> **Record list**:

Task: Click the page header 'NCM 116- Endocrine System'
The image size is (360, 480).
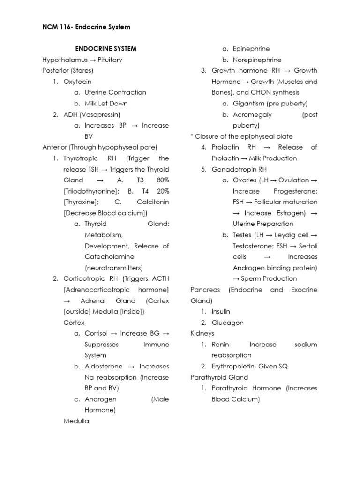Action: (86, 27)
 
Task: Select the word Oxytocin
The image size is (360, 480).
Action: (77, 82)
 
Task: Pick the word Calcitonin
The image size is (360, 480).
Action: (153, 202)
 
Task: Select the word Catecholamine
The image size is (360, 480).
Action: (109, 257)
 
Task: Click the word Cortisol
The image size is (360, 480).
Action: (96, 333)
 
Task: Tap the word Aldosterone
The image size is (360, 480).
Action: (104, 366)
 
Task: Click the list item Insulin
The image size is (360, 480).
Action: (221, 311)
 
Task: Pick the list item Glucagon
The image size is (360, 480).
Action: (225, 322)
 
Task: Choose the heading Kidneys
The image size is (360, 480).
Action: (202, 333)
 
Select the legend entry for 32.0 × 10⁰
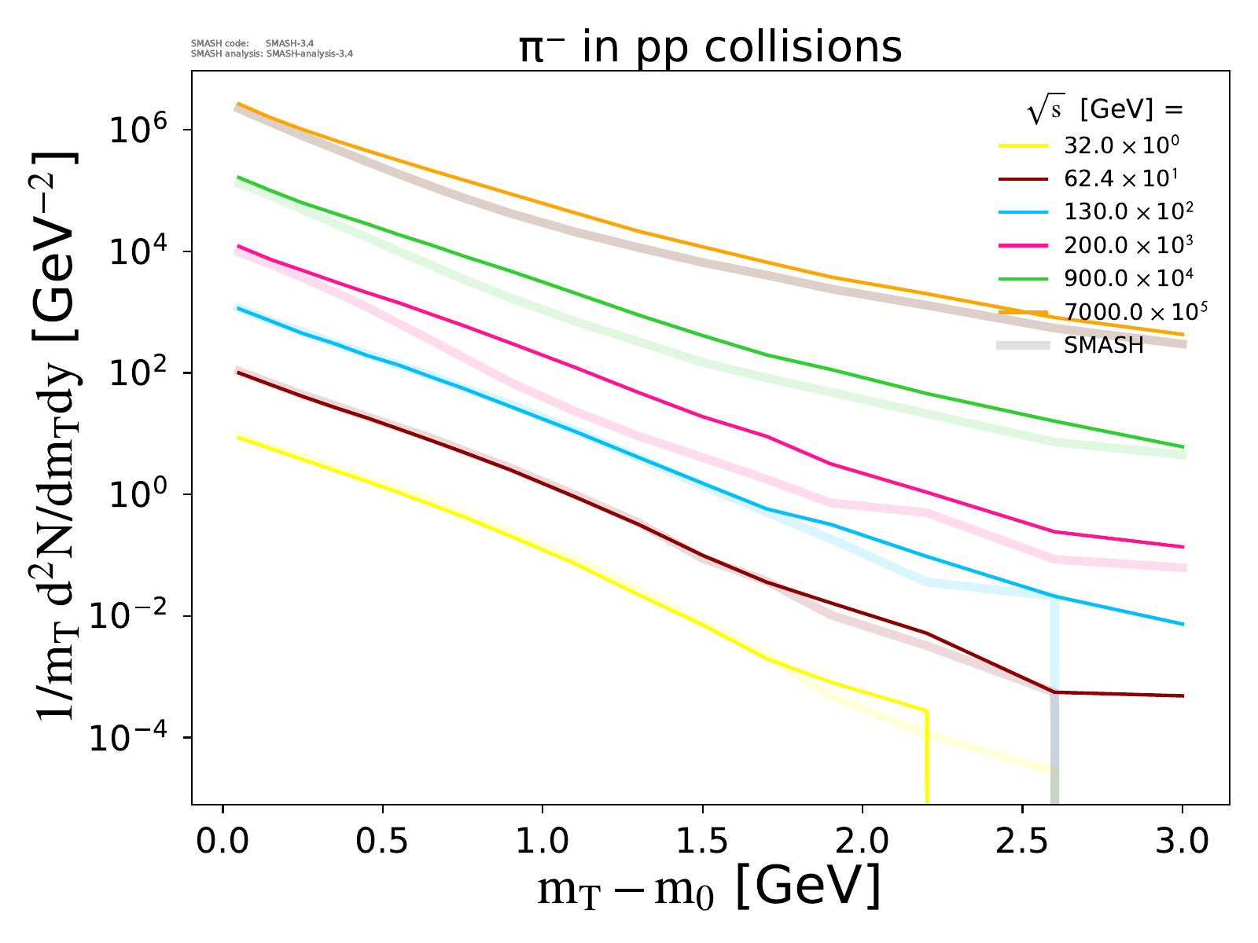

> **Description of the task**: Please rewrite all of the material above as a numbered list, skipping blank lines and leaving out the pictures.

> **Complete answer**:
1. Task: Click the page header 'NCM 116- Endocrine System'
2. The image size is (360, 480).
3. Action: (86, 27)
4. Task: Select the word Oxytocin
5. The image size is (360, 480).
6. Action: (77, 82)
7. Task: Pick the word Calcitonin
8. The image size is (360, 480).
9. Action: (153, 202)
10. Task: Select the word Catecholamine
11. The image size is (360, 480).
12. Action: (109, 257)
13. Task: Click the word Cortisol
14. The image size is (360, 480).
15. Action: (96, 333)
16. Task: Tap the word Aldosterone
17. The image size is (360, 480).
18. Action: (104, 366)
19. Task: Click the list item Insulin
20. The image size is (360, 480).
21. Action: (221, 311)
22. Task: Pick the list item Glucagon
23. The image size is (360, 480).
24. Action: (225, 322)
25. Task: Choose the heading Kidneys
26. The image size is (360, 480).
27. Action: (202, 333)
28. Select the legend entry for 32.0 × 10⁰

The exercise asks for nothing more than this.